Plaintiff further testified:

"Q. And you didn't see him change his course, yourself? A. I did not. Q. Were you asked those questions, and did you give those answers? A. I believe I answered there that I could not watch him always and drive my own car... . I was busy driving my car, and looking ahead. Q. You say you saw the Barker car when it was 150 or 200 feet north of you, and the next time you saw it it was right on you. A. Yes. Q. Then, you didn't watch the Barker car while it was traveling a distance of 200 feet? A. I glanced at it, and noticed it. Q. The question was, after you saw it about 200 feet or 150 feet — whatever it was, north of you, after the northbound car had passed, you didn't watch it any more until it was just within a few feet of you, you didn't see it any more? A. I don't think I did." Plaintiff also said: "At ten miles an hour, in second gear, I can stop my car in three feet, or four and a half feet."

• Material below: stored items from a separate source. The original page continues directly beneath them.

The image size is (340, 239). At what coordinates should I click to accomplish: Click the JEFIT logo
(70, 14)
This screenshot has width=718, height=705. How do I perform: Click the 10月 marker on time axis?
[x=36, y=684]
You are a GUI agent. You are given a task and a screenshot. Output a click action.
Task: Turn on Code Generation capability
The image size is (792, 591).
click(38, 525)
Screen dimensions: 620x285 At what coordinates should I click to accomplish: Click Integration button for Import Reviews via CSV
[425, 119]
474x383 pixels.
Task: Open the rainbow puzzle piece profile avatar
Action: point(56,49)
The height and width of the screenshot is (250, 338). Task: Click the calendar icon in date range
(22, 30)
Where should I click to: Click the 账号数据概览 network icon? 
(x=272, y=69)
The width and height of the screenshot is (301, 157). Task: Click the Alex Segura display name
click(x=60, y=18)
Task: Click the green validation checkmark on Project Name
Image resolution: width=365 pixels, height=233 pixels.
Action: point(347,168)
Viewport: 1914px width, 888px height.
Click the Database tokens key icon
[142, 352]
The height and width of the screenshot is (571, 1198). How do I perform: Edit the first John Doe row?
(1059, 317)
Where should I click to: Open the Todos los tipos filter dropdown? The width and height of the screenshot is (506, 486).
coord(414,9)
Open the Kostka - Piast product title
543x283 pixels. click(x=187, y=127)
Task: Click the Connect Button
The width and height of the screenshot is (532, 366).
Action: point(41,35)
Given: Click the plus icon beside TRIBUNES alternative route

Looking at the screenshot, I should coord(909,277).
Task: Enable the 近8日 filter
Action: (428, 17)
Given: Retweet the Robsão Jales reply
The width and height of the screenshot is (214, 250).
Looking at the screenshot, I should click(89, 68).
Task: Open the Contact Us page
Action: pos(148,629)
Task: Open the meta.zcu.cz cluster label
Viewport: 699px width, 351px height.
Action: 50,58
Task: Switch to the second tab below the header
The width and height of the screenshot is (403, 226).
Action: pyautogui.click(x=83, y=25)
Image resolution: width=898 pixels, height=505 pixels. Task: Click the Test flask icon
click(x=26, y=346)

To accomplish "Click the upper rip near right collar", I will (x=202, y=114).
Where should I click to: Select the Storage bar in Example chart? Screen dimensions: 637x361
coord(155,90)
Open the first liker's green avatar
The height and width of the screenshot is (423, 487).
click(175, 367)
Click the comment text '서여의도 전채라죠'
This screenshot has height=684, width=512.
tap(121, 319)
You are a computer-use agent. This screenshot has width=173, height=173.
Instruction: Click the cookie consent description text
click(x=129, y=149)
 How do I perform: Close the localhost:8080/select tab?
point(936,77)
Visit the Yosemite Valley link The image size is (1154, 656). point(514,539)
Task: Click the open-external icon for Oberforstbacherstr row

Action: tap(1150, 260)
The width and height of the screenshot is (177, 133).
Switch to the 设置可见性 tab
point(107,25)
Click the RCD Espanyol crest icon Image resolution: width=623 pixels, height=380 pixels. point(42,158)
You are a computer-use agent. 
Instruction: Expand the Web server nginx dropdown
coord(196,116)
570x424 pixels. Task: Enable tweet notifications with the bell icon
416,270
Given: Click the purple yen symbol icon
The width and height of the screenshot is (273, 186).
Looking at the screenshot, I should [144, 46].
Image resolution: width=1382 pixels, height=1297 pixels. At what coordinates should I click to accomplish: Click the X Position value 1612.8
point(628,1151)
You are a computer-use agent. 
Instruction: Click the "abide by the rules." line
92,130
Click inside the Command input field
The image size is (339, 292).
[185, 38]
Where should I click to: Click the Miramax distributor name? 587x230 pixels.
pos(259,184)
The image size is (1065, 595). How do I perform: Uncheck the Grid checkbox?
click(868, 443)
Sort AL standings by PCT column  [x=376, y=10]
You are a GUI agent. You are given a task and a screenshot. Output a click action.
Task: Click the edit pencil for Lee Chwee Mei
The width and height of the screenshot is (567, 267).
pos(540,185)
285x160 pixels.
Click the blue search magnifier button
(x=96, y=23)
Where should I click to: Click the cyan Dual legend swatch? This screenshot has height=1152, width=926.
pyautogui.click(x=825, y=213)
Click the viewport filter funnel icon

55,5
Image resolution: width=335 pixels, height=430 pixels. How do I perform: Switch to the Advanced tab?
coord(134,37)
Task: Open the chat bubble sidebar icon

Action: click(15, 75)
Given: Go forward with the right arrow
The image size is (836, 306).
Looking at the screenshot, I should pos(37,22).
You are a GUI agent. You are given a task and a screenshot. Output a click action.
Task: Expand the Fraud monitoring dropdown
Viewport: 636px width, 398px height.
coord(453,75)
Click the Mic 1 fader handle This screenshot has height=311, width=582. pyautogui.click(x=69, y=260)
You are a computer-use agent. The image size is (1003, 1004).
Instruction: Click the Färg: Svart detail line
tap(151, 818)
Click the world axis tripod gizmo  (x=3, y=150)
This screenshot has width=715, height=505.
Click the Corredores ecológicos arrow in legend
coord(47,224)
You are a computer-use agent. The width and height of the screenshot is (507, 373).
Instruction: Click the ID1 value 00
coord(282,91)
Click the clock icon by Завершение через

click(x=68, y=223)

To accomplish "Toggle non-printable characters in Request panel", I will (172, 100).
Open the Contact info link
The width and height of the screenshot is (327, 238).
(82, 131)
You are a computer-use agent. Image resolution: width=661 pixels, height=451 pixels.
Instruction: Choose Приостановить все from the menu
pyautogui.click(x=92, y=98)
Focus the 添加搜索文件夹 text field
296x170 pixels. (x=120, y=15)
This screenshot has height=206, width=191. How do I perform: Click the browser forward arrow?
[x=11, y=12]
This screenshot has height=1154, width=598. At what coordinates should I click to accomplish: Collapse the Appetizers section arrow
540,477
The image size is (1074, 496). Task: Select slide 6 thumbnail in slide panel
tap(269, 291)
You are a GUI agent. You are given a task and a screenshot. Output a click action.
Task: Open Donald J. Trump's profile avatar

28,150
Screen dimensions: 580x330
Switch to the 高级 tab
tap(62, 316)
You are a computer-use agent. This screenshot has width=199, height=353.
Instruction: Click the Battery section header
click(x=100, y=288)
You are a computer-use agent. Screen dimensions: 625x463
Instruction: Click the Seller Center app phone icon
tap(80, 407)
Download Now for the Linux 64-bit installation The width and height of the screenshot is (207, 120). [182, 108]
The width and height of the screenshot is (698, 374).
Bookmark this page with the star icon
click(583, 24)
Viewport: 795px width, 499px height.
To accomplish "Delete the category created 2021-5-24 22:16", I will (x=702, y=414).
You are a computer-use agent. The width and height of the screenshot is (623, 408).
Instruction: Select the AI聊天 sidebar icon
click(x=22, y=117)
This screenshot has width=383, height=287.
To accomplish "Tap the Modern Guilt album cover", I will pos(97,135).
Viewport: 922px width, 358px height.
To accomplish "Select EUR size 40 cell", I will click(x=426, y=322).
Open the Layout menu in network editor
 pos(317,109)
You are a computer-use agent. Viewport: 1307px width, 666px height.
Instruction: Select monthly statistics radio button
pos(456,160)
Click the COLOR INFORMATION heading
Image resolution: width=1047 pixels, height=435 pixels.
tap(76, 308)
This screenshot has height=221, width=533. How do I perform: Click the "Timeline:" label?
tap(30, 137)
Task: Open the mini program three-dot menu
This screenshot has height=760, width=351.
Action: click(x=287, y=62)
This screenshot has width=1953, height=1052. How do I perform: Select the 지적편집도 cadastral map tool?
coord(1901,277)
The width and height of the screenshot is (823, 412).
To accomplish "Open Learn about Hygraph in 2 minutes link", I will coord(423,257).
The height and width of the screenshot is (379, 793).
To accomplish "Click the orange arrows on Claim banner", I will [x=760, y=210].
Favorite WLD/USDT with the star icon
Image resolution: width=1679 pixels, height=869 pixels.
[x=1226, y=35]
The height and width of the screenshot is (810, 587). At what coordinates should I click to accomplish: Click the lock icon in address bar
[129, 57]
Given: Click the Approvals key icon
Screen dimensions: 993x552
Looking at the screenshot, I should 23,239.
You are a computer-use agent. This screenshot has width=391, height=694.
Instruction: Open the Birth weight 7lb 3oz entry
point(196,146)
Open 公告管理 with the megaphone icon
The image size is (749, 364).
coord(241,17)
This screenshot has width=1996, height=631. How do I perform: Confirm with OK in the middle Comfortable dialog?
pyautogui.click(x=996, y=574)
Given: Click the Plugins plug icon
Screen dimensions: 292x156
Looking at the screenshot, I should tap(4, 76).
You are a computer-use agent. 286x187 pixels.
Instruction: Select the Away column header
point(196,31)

An agreed plat showed that Twentieth Street from curb to curb is a street approximately thirty-seven feet wide; and Broadway, at Twentieth Street is approximately fifty-two feet wide. The safety zone on the west side of Broadway extended sixty-five feet north from the north line of Twentieth street. The west line of the safety zone buttons is five and one-half feet from the west rail of the southbound car tracks; and from the line of these buttons to the west curb line of Broadway, is thirteen and one-tenth feet. The distance from the west rail of the southbound car tracks to the west curb of Broadway is eighteen and six-tenths feet. The street car tracks from the outside rail of the northbound track, is the standard width of fourteen feet and eight inches. The grade on both streets was from four and one-half to five per cent.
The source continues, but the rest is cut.